The compounding is the point: fp8 (×2) on top of a smaller free-tier model (×~5 in KV) is an order-of-magnitude swing in sessions/GPU, and sessions/GPU is the denominator of the entire bill.
| Lever | Effect on KV bytes/token | Effect on sessions/GPU |
|---|---|---|
| 70B, fp16 KV | 320 KB | baseline |
| 70B, fp8 KV | 160 KB | ~2× |
| 7B free tier, fp8 KV | ~16 KB | ~20× (and weights drop 140→14 GB) |
Stage 3 · The 10× diurnal swing (lessons 05, 11)
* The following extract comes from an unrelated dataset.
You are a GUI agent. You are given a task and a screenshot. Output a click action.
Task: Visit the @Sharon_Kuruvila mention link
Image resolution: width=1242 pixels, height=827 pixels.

Peak is 50k req/s; the trough is ~5k. Provision for peak 24/7 and you pay for capacity that sits idle most of the day:
Autoscaling (lesson 05) tracks the swing — but on the right signal. GPU utilization is the trap metric (lesson 11): a memory-bound decode fleet runs near-full on KV while showing modest SM utilization, so scaling on GPU-util under-provisions right as you breach SLO. Scale on queue depth and KV-utilization instead — the signals that actually predict an SLO breach.
The catch is cold-start. Bringing a 70B replica up means loading 140 GB of weights (35 GB/GPU across TP-4) from storage — minutes, not seconds. If you scale reactively you're always minutes behind a rising ramp. So keep a warm pool sized to cover the cold-start window of the steepest expected ramp, and pre-warm ahead of the predictable morning rise rather than chasing it.
Stage 4 · Multi-tenancy & QoS (lesson 11)
Free and paid share a fleet's economics but not its priority. Under a spike that outruns even the warm pool, something must give, and graceful degradation (lesson 11) decides what:
- Priority by tier. Paid requests jump the queue; free requests wait. KV admission favors paid sessions when memory is tight.
- Admission control / load shedding. When queue depth crosses a threshold, shed or queue free tier first — degrade gracefully (slower, queued, or "try again") rather than letting the whole fleet's TTFT collapse for everyone. Never shed paid before free.
- Per-tenant KV budgets. Cap resident history per free session (e.g. evict aggressively, summarize old turns) so one tier can't starve the other's session count.
Interactive · sessions per GPU & the monthly bill
The whole case in four KPIs. Shrink the KV (fp8, smaller model) and watch sessions/GPU rise and the fleet shrink; flip autoscale and watch the bill track the swing instead of peak. The note tells you which wall is binding.
What this case teaches
- The workload picks the wall — again. Lesson 13 was TTFT-bound because outputs were tiny and inputs static. Here outputs are long and history grows, so the wall is KV-memory × concurrency × cost. Same transformer, opposite system.
- Multi-turn history is the new variable. A growing per-session KV turns "keep it resident vs re-prefill" into the central trade; prefix caching plus an eviction policy resolves it, spending the generous TTFT budget to save memory.
- Sessions/GPU is the denominator of the bill. fp8 KV, GQA, and a smaller free-tier model compound into an order-of-magnitude swing in density — and density, not FLOPs, sets cost.
- The diurnal swing makes cost a design parameter. Autoscale on KV-util/queue depth (not GPU-util, lesson 11) with a warm pool for the 140 GB cold-start, and you pay for average-plus-spike instead of peak 24/7.
- Multi-tenancy is a graceful-degradation problem. Shed free before paid; per-tenant KV budgets keep one tier from starving the other.